Two-Factor Authentication: Everything You Need to Know
What Is Two-Factor Authentication?
Two-factor authentication (2FA) adds a second layer of security beyond your password. Even if an attacker obtains your password through a data breach or phishing attack, they cannot access your account without the second factor. The second factor is typically something you have, such as a phone or hardware key, rather than something you know, like a password.
Enabling 2FA is one of the single most effective things you can do to protect your online accounts. Google reported that adding 2FA blocks over 99% of automated attacks and 96% of targeted phishing attempts. If you do nothing else from this guide, enable 2FA on your email, banking, and social media accounts today.
Types of 2FA
SMS-based 2FA sends a text message with a one-time code to your phone number. While better than no 2FA at all, SMS is the weakest form because it is vulnerable to SIM-swapping attacks, where an attacker convinces your mobile provider to transfer your number to their SIM card. Avoid SMS 2FA if your provider offers alternatives.
Authenticator apps like Aegis, Raivo, or Google Authenticator generate time-based one-time passwords (TOTP) that change every 30 seconds. These are significantly more secure than SMS because the codes are generated locally on your device and cannot be intercepted in transit. TOTP is the most widely supported 2FA method and the recommended minimum for all accounts.
Hardware Security Keys
Hardware security keys, such as YubiKey, are physical devices that you plug into your computer or tap against your phone to authenticate. They use the FIDO2/WebAuthn protocol, which is cryptographically bound to the specific website, making phishing attacks virtually impossible. Even if you enter your credentials on a fake website, the key will not authenticate because the domain does not match.
Hardware keys are the strongest form of 2FA available and are recommended for high-value accounts like email, cloud storage, and financial services. They cost between twenty and fifty pounds and are well worth the investment. Buy at least two keys and register both with each account so you have a backup if one is lost or damaged.
Setting Up 2FA
Most services have 2FA settings under Security or Account Settings. When you enable 2FA, the service will show a QR code that you scan with your authenticator app. The app then generates codes for that account. Always save the backup codes provided during setup in your password manager. These codes allow you to regain access if you lose your 2FA device.
For hardware keys, the process is similar: navigate to Security settings, select the option to add a security key, and follow the prompts to register your key. Register your backup key at the same time. Some services allow you to use both an authenticator app and a hardware key, which gives you maximum flexibility.
Managing 2FA Across Your Accounts
Start with your most critical accounts: email, password manager, banking, and cloud storage. Then expand to social media, shopping sites, and any service that holds personal data. Your password manager can help you track which accounts have 2FA enabled and which still need it.
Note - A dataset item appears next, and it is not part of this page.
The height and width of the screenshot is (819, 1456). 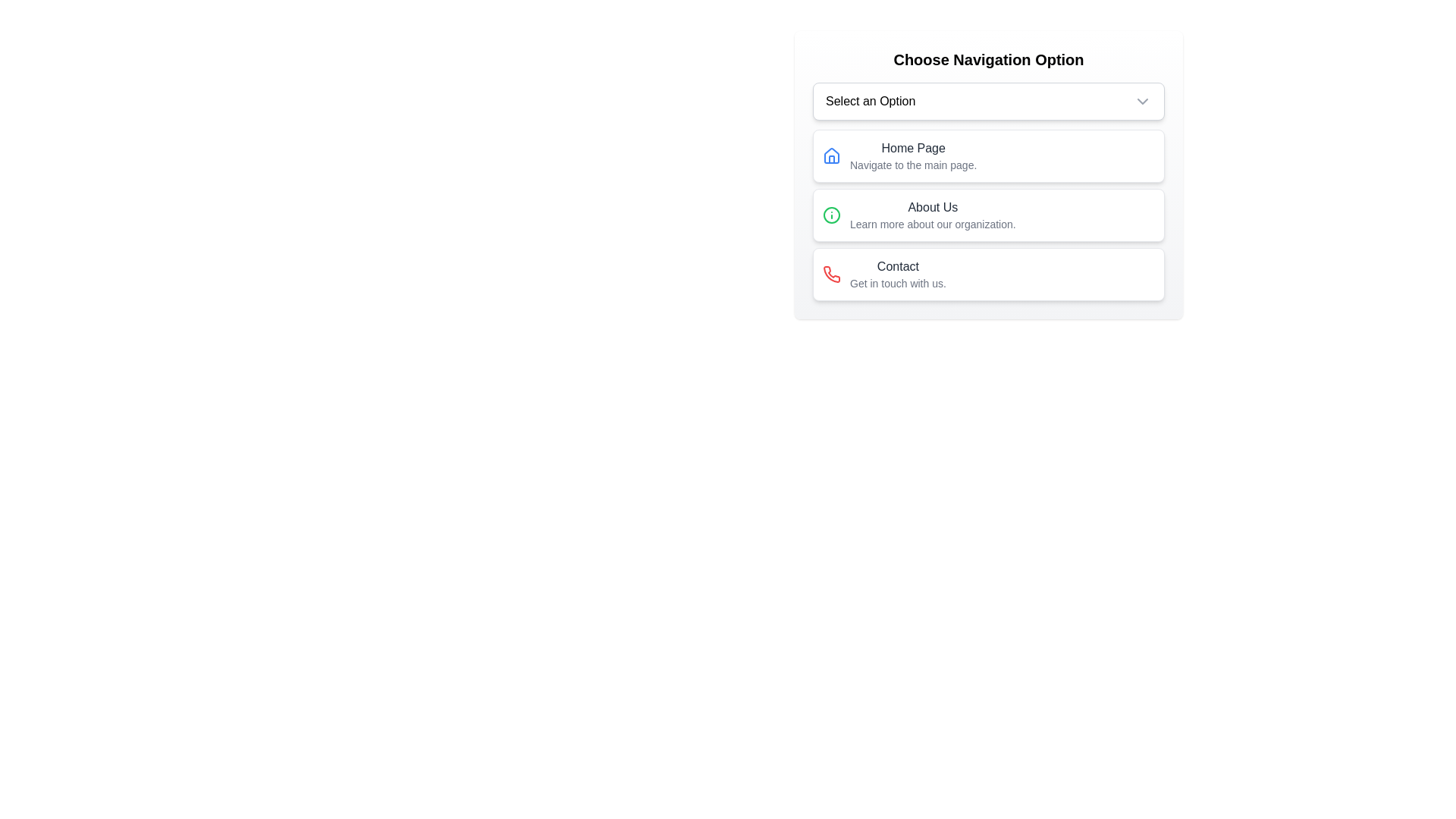 What do you see at coordinates (989, 155) in the screenshot?
I see `the first clickable button styled as a card in the 'Choose Navigation Option' section` at bounding box center [989, 155].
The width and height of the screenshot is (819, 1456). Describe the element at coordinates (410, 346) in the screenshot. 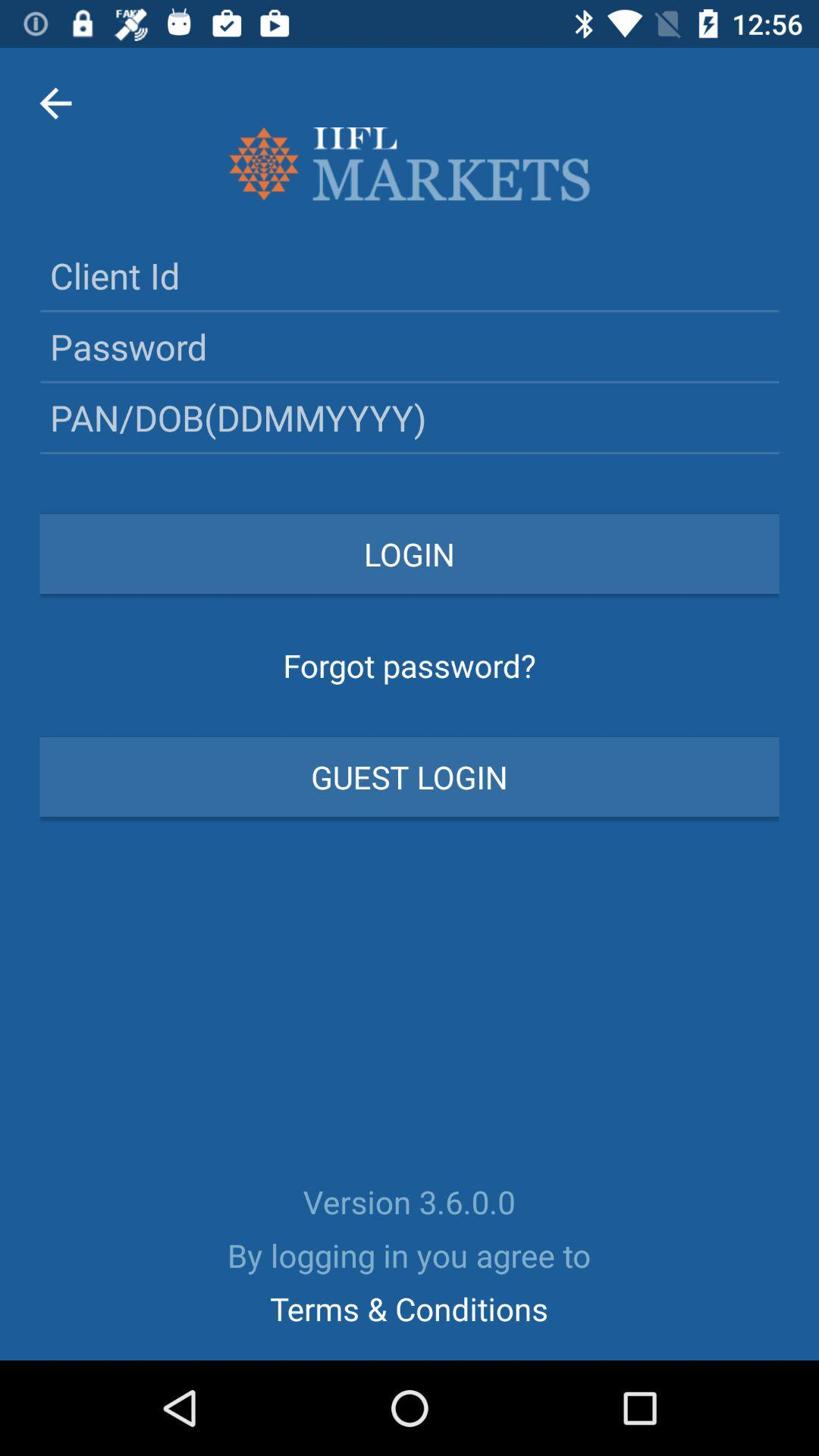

Use an authenticator app that supports encrypted backups, such as Aegis on Android or Raivo on iOS. Without backups, losing your phone means losing access to all your 2FA accounts. Store your backup codes securely in your password manager, not in a text file on your desktop or a note on your phone.
Common Concerns
The most common concern about 2FA is being locked out of accounts. This is easily prevented by saving backup codes and registering multiple authentication methods. If you use a hardware key, a backup key ensures you are never locked out. If you use an authenticator app, encrypted backups let you restore your tokens on a new device.
Some people find 2FA inconvenient, but modern implementations are remarkably smooth. Hardware keys require a single tap, and authenticator apps auto-fill codes on many platforms. The few seconds 2FA adds to each login are a trivial price for the massive improvement in security it provides.